▸ EXERCISE AIM
Format the entries from the line containing "This screenshot has width=477, height=274." through the last line of the entries, inclusive, as a JSON list of strings with one string per line, leaving out blank lines. Omit the pictures from your answer.

▸ DATASET ROWS
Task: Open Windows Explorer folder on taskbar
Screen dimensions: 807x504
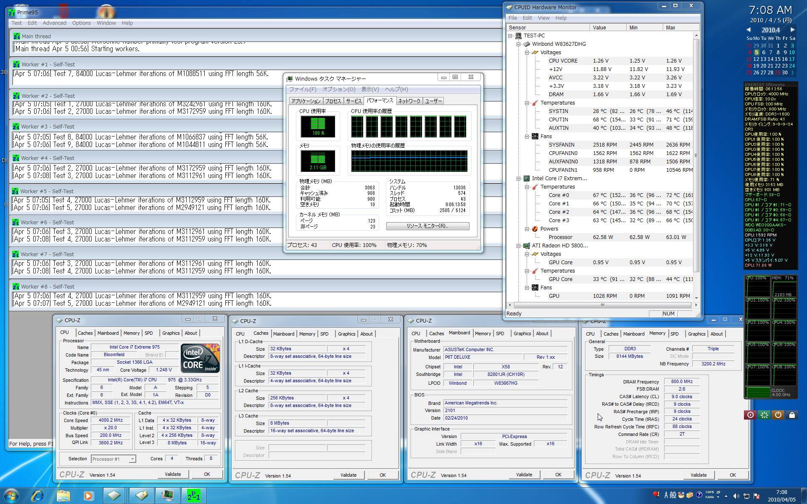Action: pos(63,496)
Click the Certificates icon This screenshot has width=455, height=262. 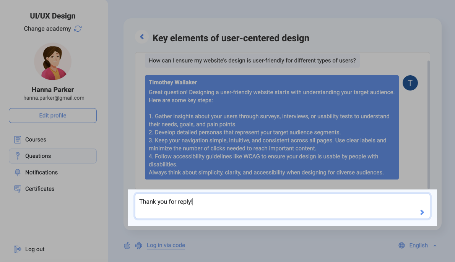point(18,189)
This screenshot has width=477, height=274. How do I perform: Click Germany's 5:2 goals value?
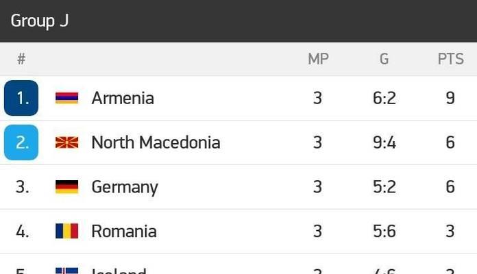pyautogui.click(x=384, y=187)
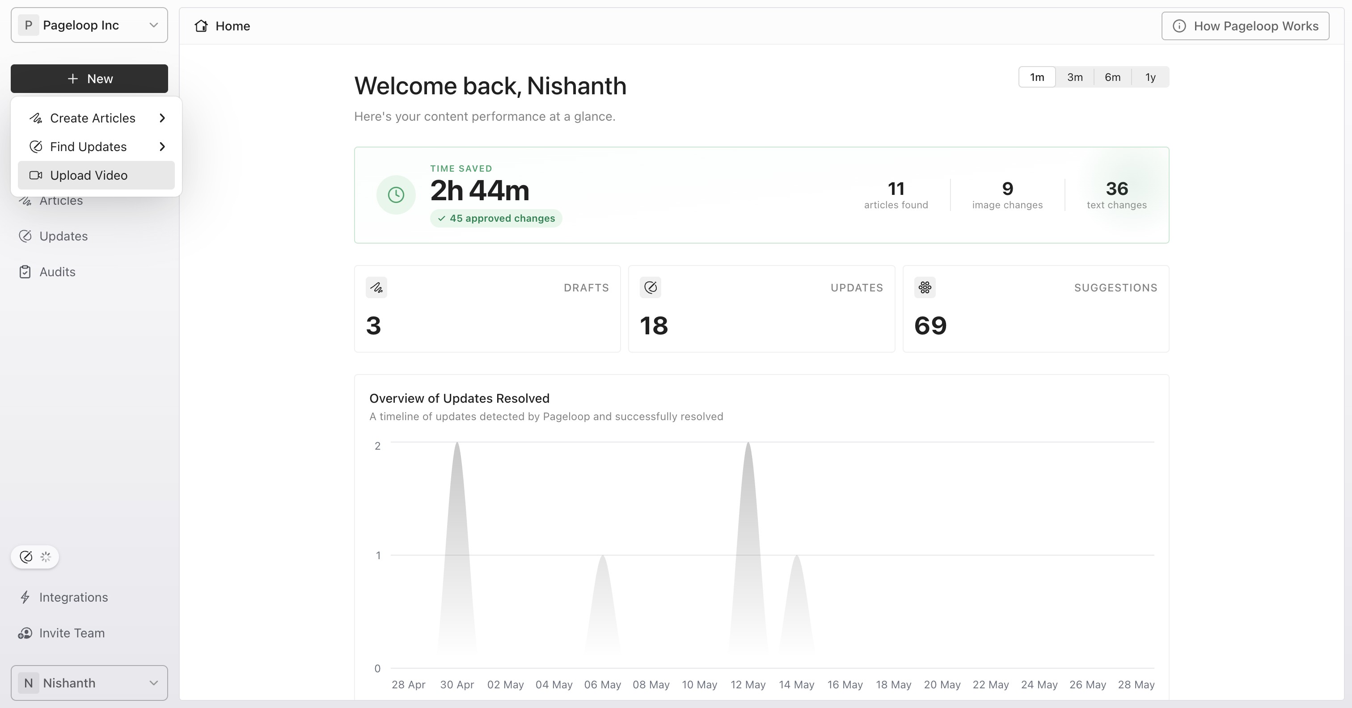This screenshot has height=708, width=1352.
Task: Open the Pageloop Inc workspace dropdown
Action: point(89,25)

▸ OUTPUT FOR THIS TASK
[
  "This screenshot has width=477, height=274. How do I perform: Click Germany's 5:2 goals value?",
  "pyautogui.click(x=384, y=187)",
  "This screenshot has height=708, width=1352.",
  "Task: Open the Pageloop Inc workspace dropdown",
  "Action: point(89,25)"
]